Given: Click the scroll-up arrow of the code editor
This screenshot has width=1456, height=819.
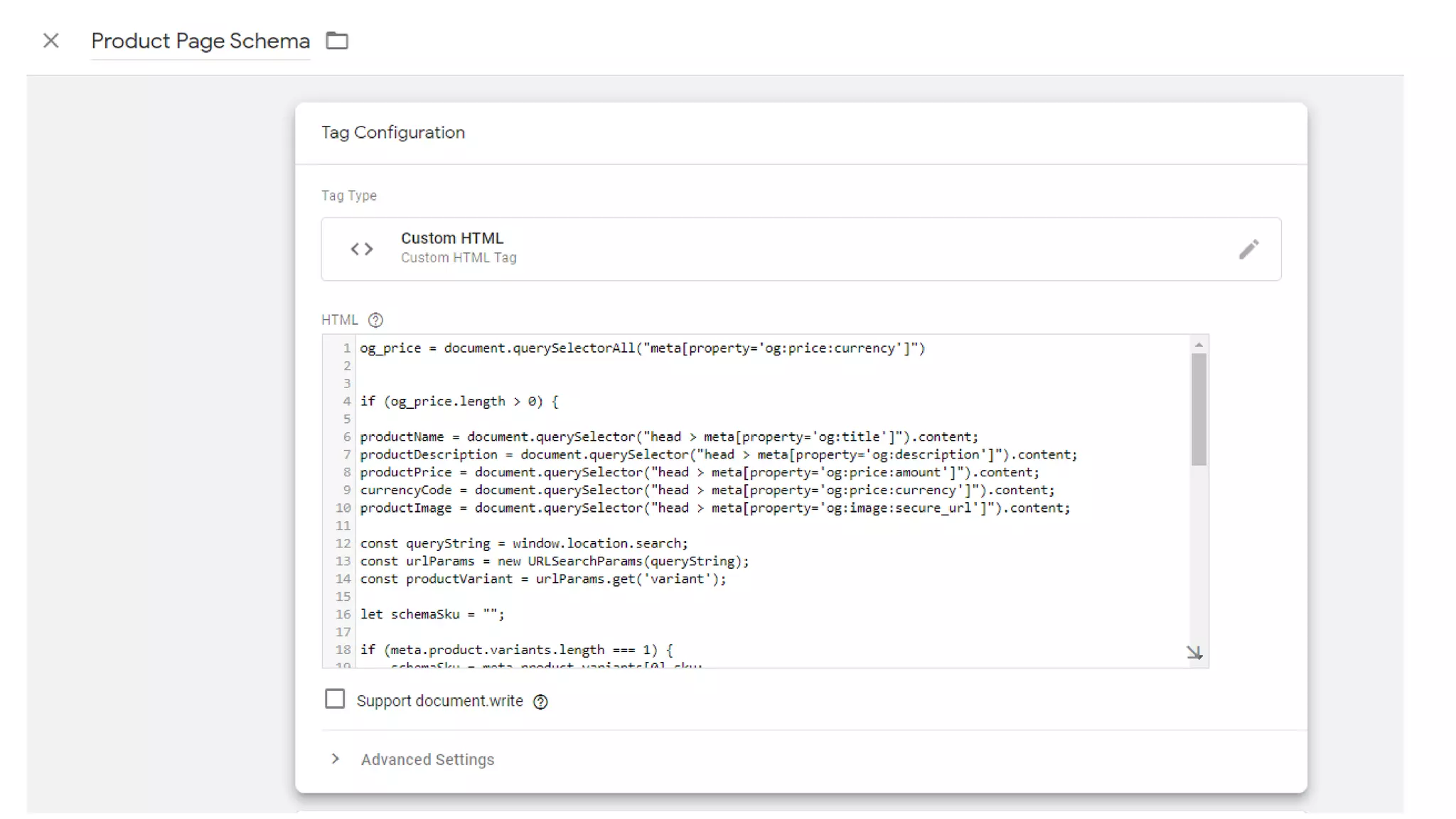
--
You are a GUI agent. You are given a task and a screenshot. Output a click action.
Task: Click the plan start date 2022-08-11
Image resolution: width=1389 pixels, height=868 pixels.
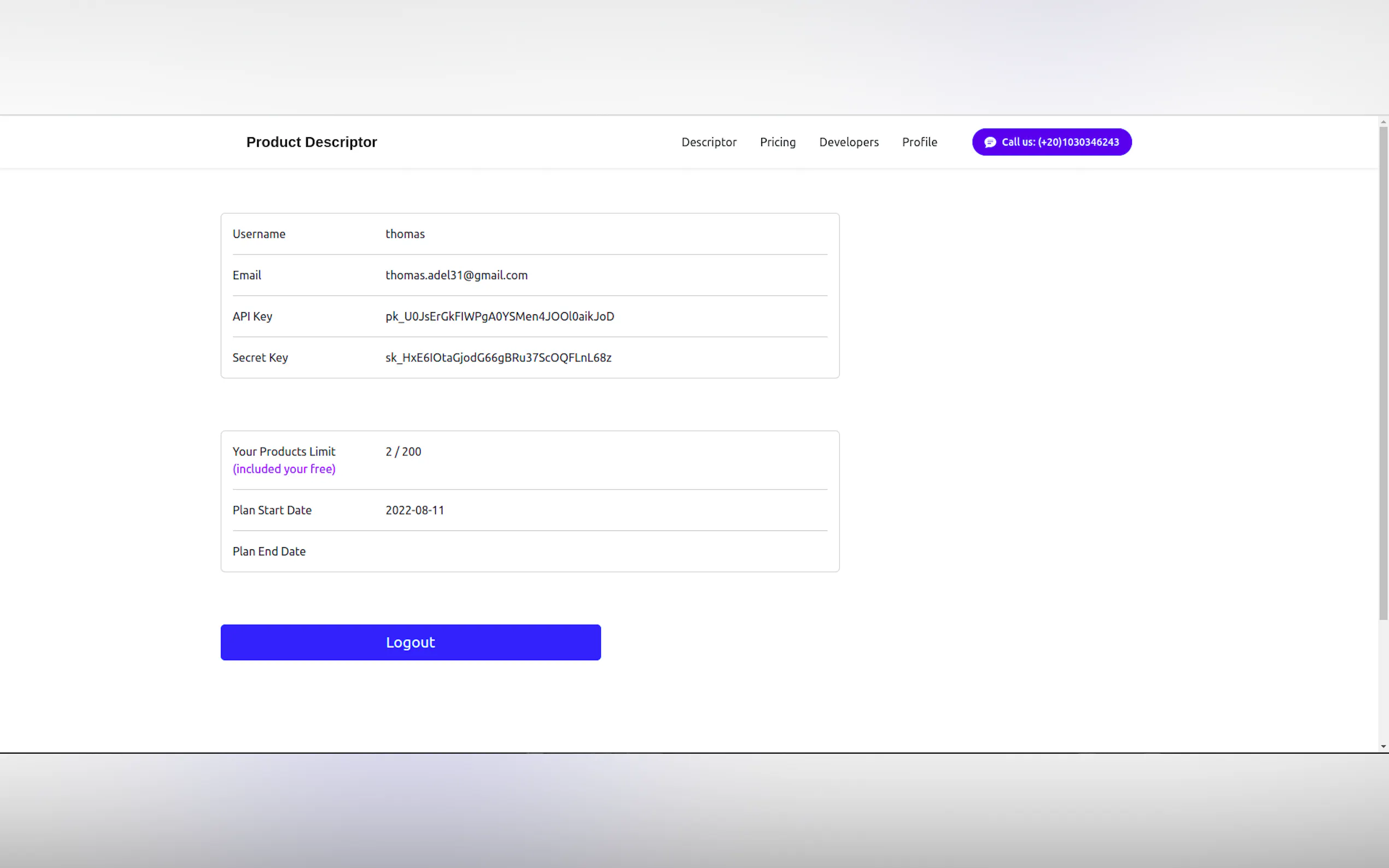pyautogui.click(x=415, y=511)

» **BRIEF**: When a line of the records holds the word "screenshot", copy that line.

» **OUTPUT OF THE EXERCISE**:
This screenshot has width=1456, height=819.
You are a GUI agent. You are given a task and a screenshot. Output a click action.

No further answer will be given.